- _EXERCISE REQUIREMENTS_:
Under this line sits a listing. Repeat exactly and only its lines from the one holding "You are a computer-use agent. 728x564 pixels." through the one holding "This screenshot has width=842, height=566."; skip pictures.

- _INPUT DATA_:
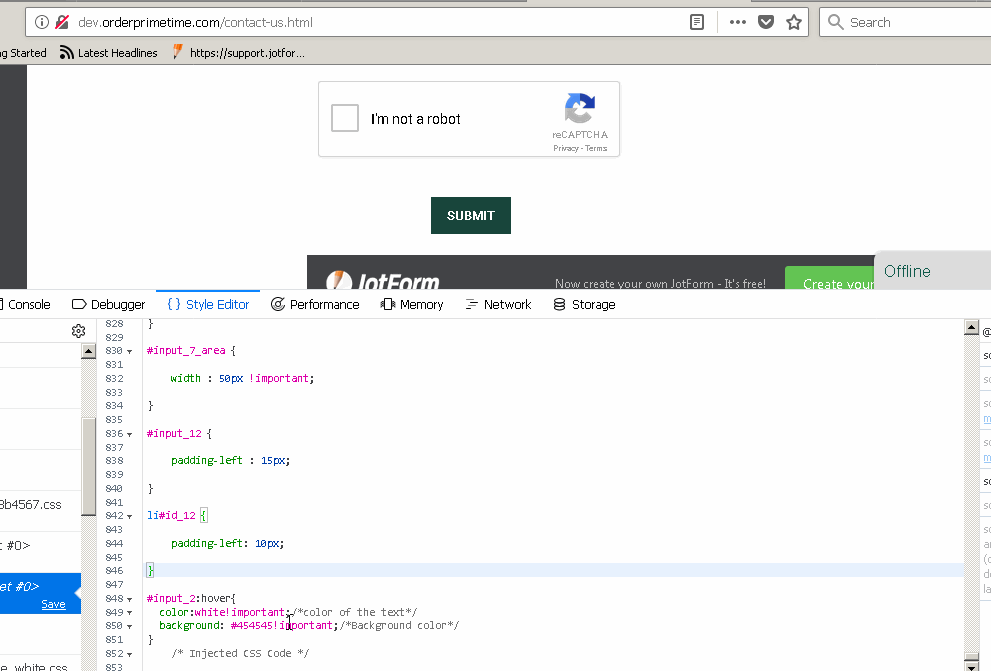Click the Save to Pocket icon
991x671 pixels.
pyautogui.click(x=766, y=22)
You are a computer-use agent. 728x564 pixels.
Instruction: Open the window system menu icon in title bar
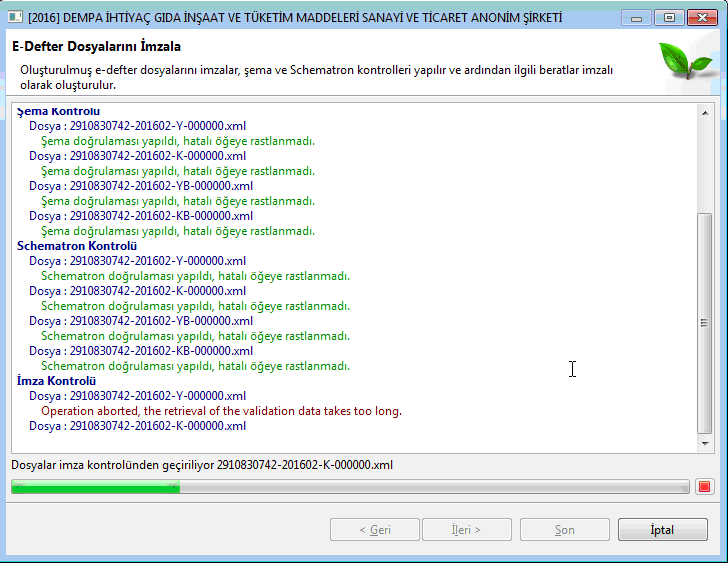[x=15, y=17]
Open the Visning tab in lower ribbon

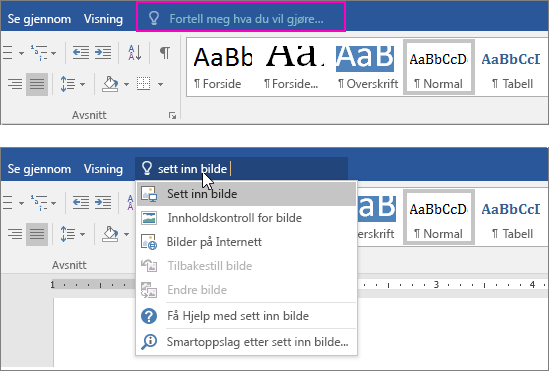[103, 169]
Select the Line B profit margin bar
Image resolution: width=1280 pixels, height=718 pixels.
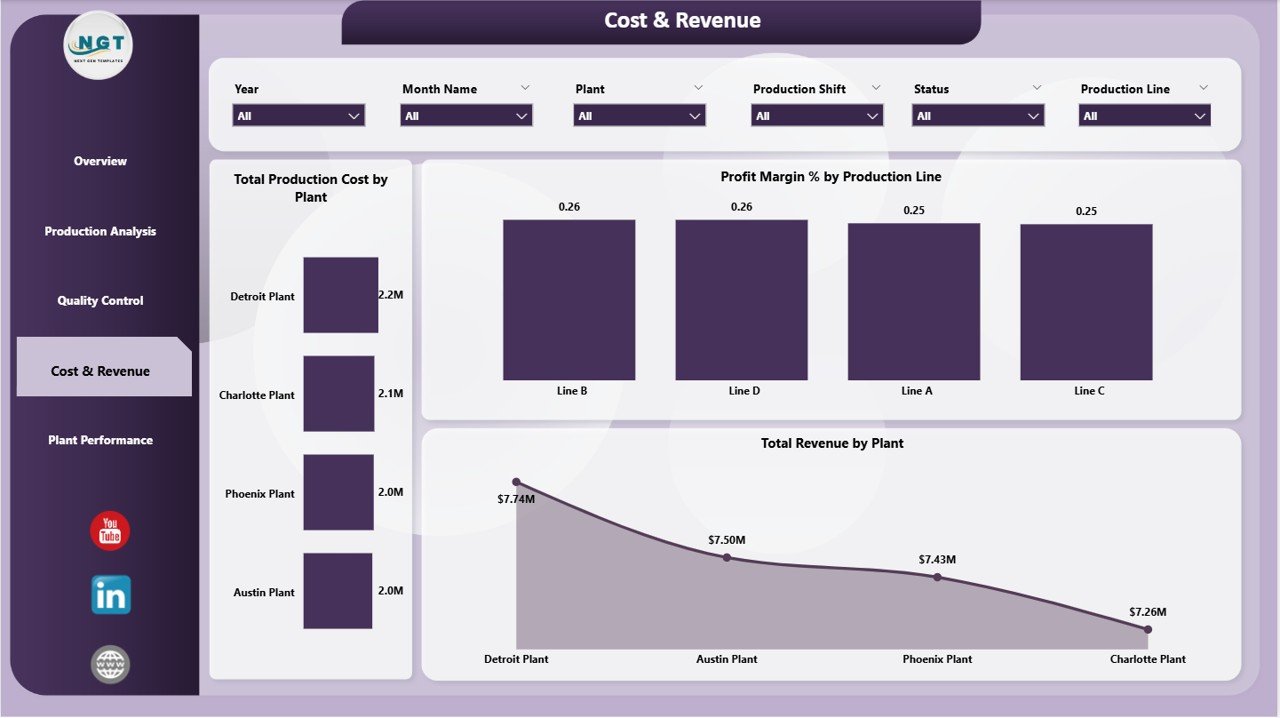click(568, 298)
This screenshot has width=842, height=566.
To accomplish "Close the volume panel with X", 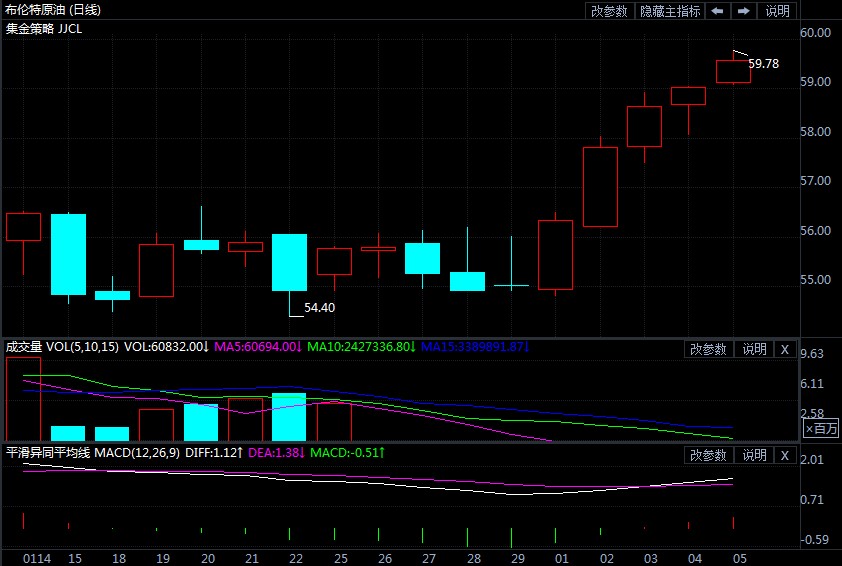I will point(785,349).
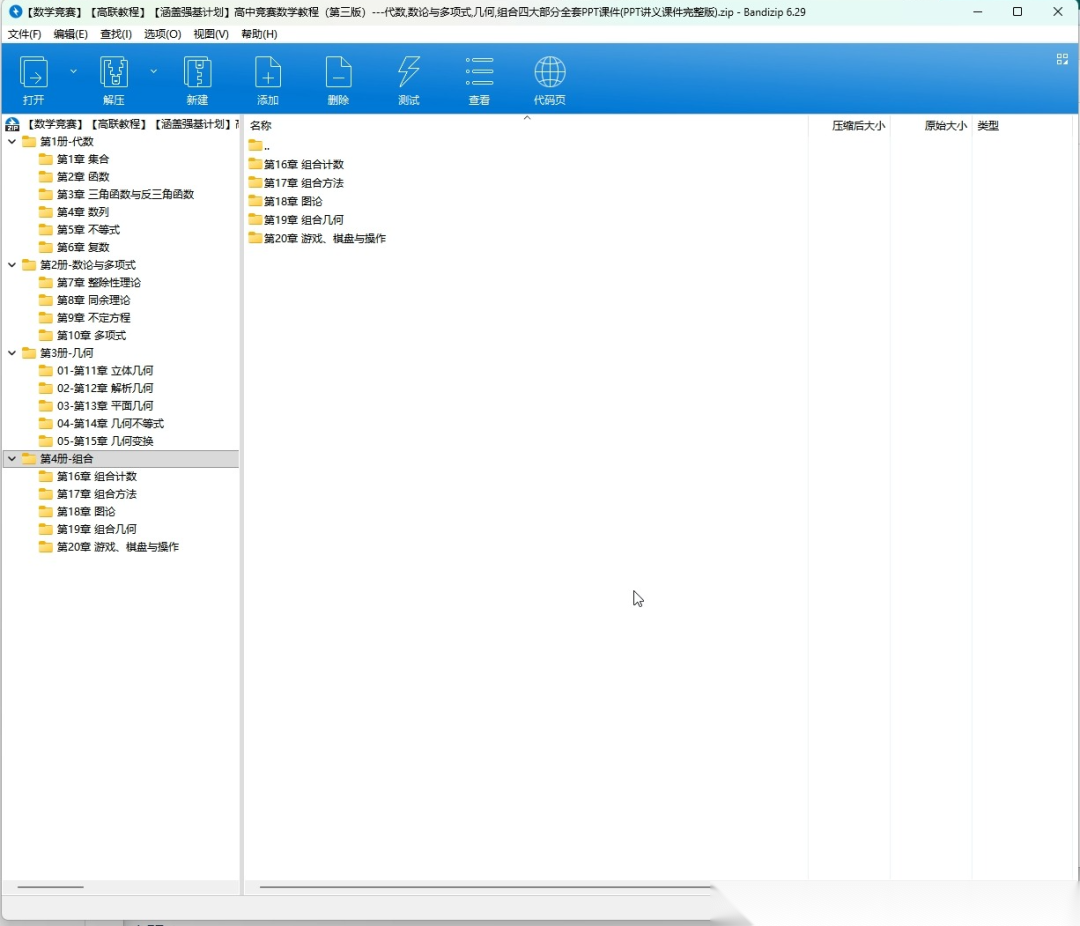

- _THE COMPLETED TASK_:
You are a computer-use agent. 728x564 pixels.
Instruction: Open the window system menu icon in title bar
[x=15, y=17]
Open the Visning tab in lower ribbon

[103, 169]
Select the Line B profit margin bar
Image resolution: width=1280 pixels, height=718 pixels.
click(568, 298)
This screenshot has width=842, height=566.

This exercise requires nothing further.